Congress regularly passes legislation that may impact your tax strategy. Though Pugliese says “no major changes appear to be on the immediate horizon,” there are potential updates to be aware of as you consider your long-term personal and business planning approaches. As one example, he references the Tax Cuts and Jobs Act, which is set to sunset after 2025. “The current estate or gift exclusion is almost $13m per person, and that number is projected to be cut almost in half if this act expires without intervening legislation.” High net worth taxpayers with estates in excess of $13m should seriously consider gifting or incorporating the use of trusts now to prepare for what could be a significant tax increase in 2026.
Tip: Consider how you give to philanthropies.
The holiday season puts many in giving moods. Lean into that generosity, but be savvy about how you do so. When making larger donations, for example, Pugliese suggests considering stock donations instead of cash. When making a $5k cash donation, you receive a deduction of an equal amount. If, however, you donate stock valued at $5k and if, for example, the purchase price on the stock was $1k, “two good things happen”:
- You receive a $5k deduction.
- You avoid gains that would have been incurred if you sold the stock for $5k and paid tax on $4k.
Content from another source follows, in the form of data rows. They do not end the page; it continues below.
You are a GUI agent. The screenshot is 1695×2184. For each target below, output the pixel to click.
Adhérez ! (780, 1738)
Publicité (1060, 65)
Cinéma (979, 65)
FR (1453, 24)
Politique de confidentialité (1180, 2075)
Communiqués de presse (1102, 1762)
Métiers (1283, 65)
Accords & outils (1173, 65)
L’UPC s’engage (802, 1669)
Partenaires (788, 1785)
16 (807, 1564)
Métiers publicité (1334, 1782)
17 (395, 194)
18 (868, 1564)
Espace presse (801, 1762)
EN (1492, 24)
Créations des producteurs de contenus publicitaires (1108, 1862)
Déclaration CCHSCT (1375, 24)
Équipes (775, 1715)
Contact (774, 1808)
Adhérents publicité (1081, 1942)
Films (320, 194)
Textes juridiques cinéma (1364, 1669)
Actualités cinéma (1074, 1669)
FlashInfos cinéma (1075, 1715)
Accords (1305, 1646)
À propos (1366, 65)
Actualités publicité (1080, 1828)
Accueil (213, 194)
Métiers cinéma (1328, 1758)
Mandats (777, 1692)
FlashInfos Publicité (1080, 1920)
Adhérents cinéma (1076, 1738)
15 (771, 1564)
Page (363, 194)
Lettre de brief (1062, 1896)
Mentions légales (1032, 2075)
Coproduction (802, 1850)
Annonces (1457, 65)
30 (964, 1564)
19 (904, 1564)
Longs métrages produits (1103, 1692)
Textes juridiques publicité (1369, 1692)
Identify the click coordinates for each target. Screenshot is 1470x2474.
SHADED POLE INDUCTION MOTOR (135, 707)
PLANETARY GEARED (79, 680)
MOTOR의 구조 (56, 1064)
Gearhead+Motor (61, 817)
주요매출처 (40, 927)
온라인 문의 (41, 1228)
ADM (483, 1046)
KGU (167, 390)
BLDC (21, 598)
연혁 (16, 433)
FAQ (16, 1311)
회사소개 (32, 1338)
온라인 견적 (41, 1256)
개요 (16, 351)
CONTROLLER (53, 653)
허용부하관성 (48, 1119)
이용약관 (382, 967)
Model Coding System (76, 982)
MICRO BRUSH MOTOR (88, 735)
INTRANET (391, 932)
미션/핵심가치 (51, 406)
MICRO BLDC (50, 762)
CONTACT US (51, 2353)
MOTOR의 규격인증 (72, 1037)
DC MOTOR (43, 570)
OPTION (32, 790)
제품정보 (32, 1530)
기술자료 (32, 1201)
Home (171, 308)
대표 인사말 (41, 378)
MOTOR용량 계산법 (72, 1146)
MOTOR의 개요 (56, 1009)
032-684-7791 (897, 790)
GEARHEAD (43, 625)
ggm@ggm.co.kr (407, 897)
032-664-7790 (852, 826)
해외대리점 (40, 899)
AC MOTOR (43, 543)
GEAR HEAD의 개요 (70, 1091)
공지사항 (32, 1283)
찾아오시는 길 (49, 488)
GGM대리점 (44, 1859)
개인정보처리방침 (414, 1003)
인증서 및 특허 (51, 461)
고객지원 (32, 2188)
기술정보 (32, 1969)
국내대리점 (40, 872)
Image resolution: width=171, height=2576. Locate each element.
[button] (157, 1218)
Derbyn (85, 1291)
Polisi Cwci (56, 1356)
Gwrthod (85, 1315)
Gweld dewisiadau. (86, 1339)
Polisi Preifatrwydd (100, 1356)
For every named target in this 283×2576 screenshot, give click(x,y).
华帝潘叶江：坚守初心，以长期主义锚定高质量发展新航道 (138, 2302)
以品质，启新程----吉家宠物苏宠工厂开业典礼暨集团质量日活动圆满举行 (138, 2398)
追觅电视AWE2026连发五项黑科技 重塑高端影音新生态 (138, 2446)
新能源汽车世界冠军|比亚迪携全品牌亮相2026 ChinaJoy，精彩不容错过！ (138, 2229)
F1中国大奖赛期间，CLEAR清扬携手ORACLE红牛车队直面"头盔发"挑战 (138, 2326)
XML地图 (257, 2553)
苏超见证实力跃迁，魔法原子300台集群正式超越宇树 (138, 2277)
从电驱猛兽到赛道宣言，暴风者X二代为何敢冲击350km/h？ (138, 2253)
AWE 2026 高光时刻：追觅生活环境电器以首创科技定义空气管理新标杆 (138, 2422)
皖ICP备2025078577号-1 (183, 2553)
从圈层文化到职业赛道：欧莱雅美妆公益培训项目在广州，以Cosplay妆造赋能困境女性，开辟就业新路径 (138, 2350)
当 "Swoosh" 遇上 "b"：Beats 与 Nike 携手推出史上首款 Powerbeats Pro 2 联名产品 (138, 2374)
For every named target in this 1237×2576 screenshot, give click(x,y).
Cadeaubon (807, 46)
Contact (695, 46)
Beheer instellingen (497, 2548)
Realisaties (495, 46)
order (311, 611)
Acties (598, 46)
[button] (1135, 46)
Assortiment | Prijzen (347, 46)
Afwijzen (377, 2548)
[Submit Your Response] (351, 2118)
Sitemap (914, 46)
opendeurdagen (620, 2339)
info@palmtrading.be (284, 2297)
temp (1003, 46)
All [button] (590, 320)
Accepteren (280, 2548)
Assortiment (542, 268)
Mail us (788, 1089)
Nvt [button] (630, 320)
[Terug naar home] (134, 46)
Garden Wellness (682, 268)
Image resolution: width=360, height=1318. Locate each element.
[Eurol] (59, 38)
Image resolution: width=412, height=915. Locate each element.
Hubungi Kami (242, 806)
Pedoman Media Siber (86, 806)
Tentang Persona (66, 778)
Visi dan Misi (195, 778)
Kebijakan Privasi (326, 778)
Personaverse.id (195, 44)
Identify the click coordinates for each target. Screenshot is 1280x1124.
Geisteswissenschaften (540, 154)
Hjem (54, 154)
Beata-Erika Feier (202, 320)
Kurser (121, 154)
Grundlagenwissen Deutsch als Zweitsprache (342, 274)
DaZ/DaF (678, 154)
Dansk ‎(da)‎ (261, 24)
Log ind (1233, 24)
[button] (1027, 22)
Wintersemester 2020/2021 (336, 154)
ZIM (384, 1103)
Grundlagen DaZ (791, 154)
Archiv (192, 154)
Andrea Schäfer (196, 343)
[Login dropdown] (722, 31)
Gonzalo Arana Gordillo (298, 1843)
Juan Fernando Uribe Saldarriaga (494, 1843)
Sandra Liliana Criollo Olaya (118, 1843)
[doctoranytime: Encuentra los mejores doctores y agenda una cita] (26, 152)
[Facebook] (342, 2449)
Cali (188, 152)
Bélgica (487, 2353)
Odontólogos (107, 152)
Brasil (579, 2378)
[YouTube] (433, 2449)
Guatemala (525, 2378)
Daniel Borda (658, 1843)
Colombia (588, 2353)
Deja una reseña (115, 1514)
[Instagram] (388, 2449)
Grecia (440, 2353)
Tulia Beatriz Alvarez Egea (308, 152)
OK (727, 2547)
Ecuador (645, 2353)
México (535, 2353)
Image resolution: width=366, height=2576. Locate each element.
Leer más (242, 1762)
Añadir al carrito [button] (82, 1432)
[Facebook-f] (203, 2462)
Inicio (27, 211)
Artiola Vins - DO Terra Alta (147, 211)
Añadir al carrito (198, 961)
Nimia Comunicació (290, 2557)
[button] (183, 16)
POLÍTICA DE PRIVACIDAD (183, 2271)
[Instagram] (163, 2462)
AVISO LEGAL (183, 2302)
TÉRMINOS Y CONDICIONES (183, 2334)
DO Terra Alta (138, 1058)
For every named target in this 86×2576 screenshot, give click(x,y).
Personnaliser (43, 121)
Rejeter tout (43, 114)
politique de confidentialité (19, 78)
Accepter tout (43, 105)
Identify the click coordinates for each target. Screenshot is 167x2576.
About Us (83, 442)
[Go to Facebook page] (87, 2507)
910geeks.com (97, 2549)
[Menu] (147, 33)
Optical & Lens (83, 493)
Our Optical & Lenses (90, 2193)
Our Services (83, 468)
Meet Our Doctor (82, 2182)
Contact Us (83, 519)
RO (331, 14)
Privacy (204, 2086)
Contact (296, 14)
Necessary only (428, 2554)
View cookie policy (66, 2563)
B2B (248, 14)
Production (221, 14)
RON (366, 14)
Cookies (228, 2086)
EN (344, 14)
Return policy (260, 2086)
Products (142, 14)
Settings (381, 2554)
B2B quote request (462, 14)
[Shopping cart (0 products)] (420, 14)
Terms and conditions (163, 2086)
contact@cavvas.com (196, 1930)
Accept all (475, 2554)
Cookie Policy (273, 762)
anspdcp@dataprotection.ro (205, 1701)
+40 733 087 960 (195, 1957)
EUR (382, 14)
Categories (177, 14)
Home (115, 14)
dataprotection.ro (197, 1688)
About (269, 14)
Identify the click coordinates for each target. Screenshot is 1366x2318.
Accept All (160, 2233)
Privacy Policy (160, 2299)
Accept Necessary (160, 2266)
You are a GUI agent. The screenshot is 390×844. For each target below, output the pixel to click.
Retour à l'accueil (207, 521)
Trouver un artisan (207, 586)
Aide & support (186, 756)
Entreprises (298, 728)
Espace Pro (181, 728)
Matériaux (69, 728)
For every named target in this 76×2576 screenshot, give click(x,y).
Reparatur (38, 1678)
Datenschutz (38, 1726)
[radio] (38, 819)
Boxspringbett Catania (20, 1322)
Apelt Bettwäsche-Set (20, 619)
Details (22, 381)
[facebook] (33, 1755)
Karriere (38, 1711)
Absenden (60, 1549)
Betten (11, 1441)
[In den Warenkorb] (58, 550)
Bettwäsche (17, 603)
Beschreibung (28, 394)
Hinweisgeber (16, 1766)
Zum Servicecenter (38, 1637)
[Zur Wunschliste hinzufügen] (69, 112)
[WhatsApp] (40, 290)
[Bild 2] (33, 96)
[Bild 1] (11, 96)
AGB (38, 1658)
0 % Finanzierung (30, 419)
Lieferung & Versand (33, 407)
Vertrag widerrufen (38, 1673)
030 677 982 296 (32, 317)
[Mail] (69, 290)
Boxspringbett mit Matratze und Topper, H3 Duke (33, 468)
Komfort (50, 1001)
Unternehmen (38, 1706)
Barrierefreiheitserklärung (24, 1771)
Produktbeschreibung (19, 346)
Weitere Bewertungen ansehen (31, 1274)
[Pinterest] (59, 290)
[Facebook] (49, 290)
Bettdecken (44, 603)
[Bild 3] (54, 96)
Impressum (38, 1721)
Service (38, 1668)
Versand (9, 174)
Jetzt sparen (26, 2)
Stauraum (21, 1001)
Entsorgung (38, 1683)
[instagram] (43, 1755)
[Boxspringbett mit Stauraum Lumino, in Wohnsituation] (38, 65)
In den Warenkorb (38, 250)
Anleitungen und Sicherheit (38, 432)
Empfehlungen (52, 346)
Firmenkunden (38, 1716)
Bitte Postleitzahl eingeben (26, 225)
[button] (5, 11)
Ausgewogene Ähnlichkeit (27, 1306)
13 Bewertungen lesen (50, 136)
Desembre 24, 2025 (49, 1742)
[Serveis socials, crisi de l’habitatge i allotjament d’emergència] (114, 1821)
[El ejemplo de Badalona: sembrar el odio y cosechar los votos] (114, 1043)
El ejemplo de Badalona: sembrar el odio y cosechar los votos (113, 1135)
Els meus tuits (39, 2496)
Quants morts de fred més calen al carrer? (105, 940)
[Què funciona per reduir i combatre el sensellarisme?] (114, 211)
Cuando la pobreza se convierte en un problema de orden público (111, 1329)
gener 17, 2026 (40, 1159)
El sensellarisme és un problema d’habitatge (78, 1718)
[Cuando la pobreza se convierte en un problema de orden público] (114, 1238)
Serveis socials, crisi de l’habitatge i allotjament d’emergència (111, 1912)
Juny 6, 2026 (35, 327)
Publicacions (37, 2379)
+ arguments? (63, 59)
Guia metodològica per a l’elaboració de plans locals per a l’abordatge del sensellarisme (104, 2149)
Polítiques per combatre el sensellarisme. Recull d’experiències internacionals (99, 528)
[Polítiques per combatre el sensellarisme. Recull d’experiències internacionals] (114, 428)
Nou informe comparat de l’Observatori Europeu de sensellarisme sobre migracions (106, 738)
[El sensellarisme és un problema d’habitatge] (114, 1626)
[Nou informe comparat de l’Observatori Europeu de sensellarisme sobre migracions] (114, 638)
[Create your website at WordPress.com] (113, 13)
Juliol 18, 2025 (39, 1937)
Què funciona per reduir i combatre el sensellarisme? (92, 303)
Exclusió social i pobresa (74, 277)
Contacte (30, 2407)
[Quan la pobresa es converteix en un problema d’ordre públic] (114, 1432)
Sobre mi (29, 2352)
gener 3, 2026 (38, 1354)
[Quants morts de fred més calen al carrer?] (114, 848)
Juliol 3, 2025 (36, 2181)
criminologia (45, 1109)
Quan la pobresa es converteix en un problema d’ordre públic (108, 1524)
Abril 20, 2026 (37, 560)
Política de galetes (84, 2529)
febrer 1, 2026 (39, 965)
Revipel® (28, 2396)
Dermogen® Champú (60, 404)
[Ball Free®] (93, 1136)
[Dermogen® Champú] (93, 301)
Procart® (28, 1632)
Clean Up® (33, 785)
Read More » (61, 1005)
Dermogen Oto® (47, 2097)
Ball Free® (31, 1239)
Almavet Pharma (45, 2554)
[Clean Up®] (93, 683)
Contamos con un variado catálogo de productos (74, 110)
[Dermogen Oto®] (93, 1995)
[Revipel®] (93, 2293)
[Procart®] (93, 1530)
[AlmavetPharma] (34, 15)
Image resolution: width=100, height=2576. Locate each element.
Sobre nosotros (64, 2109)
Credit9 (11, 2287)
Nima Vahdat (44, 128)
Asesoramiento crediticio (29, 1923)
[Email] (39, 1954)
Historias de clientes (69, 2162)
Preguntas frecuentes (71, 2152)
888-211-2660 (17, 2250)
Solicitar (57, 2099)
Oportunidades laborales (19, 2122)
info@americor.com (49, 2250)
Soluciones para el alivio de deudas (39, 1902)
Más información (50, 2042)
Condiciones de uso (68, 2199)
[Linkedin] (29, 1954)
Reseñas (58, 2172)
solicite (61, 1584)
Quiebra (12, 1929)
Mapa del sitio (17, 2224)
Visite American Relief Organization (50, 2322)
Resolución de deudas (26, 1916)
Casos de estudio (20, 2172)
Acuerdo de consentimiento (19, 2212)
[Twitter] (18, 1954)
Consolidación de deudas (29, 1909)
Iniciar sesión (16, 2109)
Another strategy Pugliese recommends is for those over 70 ½ who are taking IRA distributions. This group can make donations through qualified charitable distributions (QCDs). These non-taxable donations are made directly from the IRA, while counting toward the minimum distribution requirement. This is especially beneficial to taxpayers who do not itemize their deductions but claim the standard deduction.
Tip: This holiday season, give the gift of education.
Aligning holiday gifting with estate reduction strategies is common practice. Many, however, are not aware that the $17k gift tax exclusion limit is not applicable to payments made directly to an educational institution or towards medical bills. “That means,” according to Pugliese that “grandparents or parents can pay tuition directly to any school, as well as pay medical bills, and it does not count towards the $17k annual gift exemption.” Therefore, high net worth clients seeking to reduce the value of their estates should consider giving the gift of education this holiday season by making direct tuition payments.
Tip: Make 529 plan contributions before year-end.
This is yet another strategy for parents or grandparents to build savings for future generations, while achieving tax benefits as many states offer deductions for 529 plan contributions. Pugliese says, “This is an example of a step that may not result in a lot of savings, but it’s the little increments that add up over time that help.” 529 plan contributions can be made at any time for future education payments for schools that go through grades K-12 as well as for secondary schooling.
Tip: Integrate your team of advisors.
When it comes to successfully coordinating your tax strategy with your holistic financial plan, communication is key. Maintain an open line between your tax and wealth advisors—and, not just in April. This coordination is critical for alignment on any changes that impact your overall financial strategy. Pugliese recommends a cadence of quarterly and, depending on the circumstances, even monthly.
Tip: Set your New Year’s resolution.
In a perfect world, Pugliese recommends beginning to think about your tax planning strategy as early as spring or summer. Practically, however, tax planning ideally happens before Thanksgiving, since the holidays are a busy time of year. But, if you did wait until the last two weeks of the year, make the moves that are available to you now and get the New Year started off right with a resolution to start earlier in the coming year.
Overwhelmed?
If these tax planning opportunities have you overwhelmed, you are not alone. Take the steps you can and remember that incremental changes can add up to make an impact.